O líder do PS, António Costa, afirmou este sábado que o partido vai remeter para o Ministério Público o caso dos alegados contribuintes VIP, por considerar que «há fortes indícios de práticas criminais».

«O PS já pediu uma certidão das declarações que ontem [sexta-feira] foram prestadas [na comissão parlamentar de Orçamento, Finanças e Administração Pública], de forma a serem remetidas ao MP para a competente investigação, já que há fortes indícios de práticas criminais relativamente a esta matéria», referiu.


Em causa a alegada lista VIP do fisco que permitiria identificar os funcionários da Autoridade Tributária e Aduaneira que acedessem a determinados cadastros fiscais, através de um sistema proativo de controlo interno.

António Costa, que falava no Gerês, Terras de Bouro, à margem de uma plantação de carvalhos, sublinhou que é necessário «devolver confiança aos cidadãos» sobre o funcionamento da administração fiscal.

«Temos de ter um sistema fiscal justo, e não de tratamento VIP para uns e de intransigência sobre os outros», defendeu.

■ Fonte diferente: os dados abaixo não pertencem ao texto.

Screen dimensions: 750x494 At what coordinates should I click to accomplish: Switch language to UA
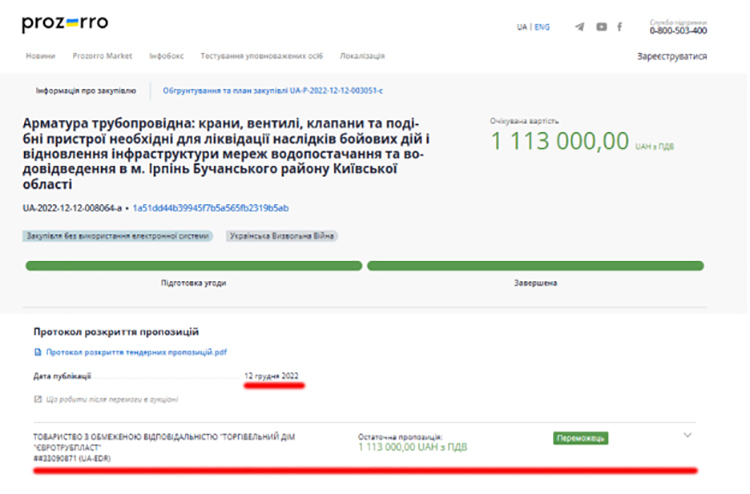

O líder do PS disse que a economia e as famílias estão «esmagadas» pela pressão fiscal, fruto da «total insensibilidade», traduzida, por exemplo, na recusa da manutenção da cláusula de salvaguarda do IMI, que resultou num «aumento brutal» daquele imposto.

Apontou ainda a mesma «insensibilidade» do Governo na recusa da suspensão das penhoras das casas de moradas de família e na não redução do IVA para a restauração.

«Ao mesmo tempo que tudo isto acontece, a pressão sobre famílias e sobre setores económicos, há a criação destes mecanismos VIP, como se as famílias e os setores da restauração não fossem VIP», criticou.


António Costa defende «grande reforma» na floresta

Em Terras de Bouro, no Gerês, o líder do PS defendeu a necessidade de uma «grande reforma» na floresta, para colocar esta «fonte de riqueza» ao serviço do crescimento do país.

Lembrando que um terço do território nacional é floresta, António Costa defendeu que «isso não é um problema, mas sim uma riqueza para o país».

«Na estratégia de valorização do nosso território, temos de dar uma prioridade nova à floresta», apelou.